Jewsbury was highly sociable, with many friends and literary partnerships, and able to find common ground with people of any class. Her growing prominence and unconventional personality, smoking and wearing men's clothes like George Sand, soon brought her a high profile in literary society. Her friends included the Huxley, Kingsley, Rossetti, and Browning families, W. E. Forster (with whom she visited revolutionary Paris in 1848), John Bright, John Ruskin and G. H. Lewes.

She never married,[12][9] but had close personal relationships with men and women, some of them carnal, some platonic, the most significant of these being with Jane Carlyle.

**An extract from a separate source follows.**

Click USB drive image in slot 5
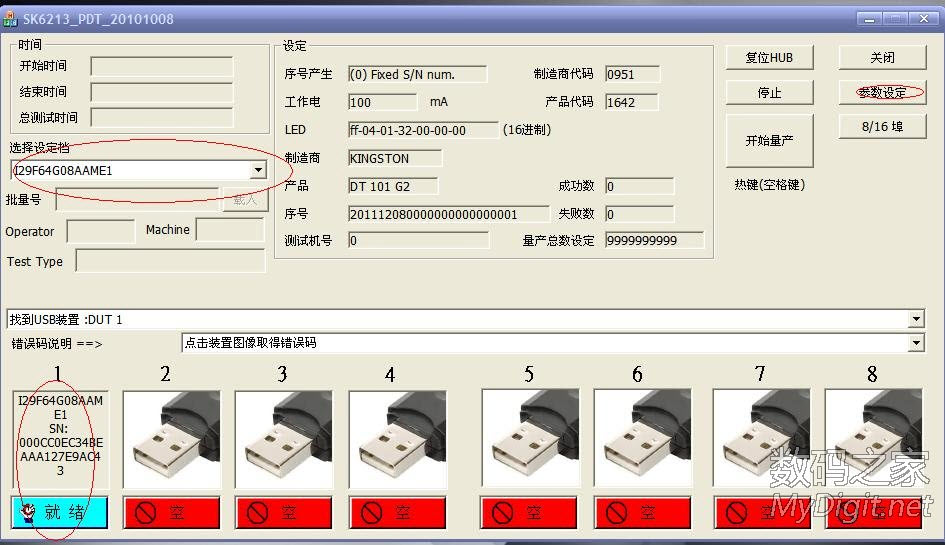 tap(530, 439)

Another was with the actress Charlotte Cushman, a powerful, notably mannish figure, whom she admired for her wide experience of life, which contrasted with Jane's dutiful domesticity.[2] (Jane Carlyle became jealous and upset about the relationship.) Cushman was the model for Bianca in The Half Sisters.

Sydney Owenson, also known as Lady Morgan, had helped Jewsbury when she first arrived in London, and Jewsbury provided much unconditional friendship, eventually helping her to write her memoirs in old age.

Of her male companions, the most significant was the somewhat younger New Zealander Walter Mantell, who felt uneasy about his job, pressuring the Maoris to sell their land cheaply to the British, and came to live in England. She made great efforts to promote him in the literary world, and even proposed marriage, but it seems that he began to sicken of her excessive attentions, and they drifted apart.

Jewsbury moved to Sevenoaks, Kent after the death of Jane Carlyle in 1866. She contracted cancer in 1879, died in a private London hospital in 1880 and was buried in Brompton Cemetery.[12] She was writing until the very end of her life, her last report for Bentley being dated 9 September 1880.[5] She left all her papers to the businessman and feminist John Stores Smith,[1] with whom she had had a strong relationship.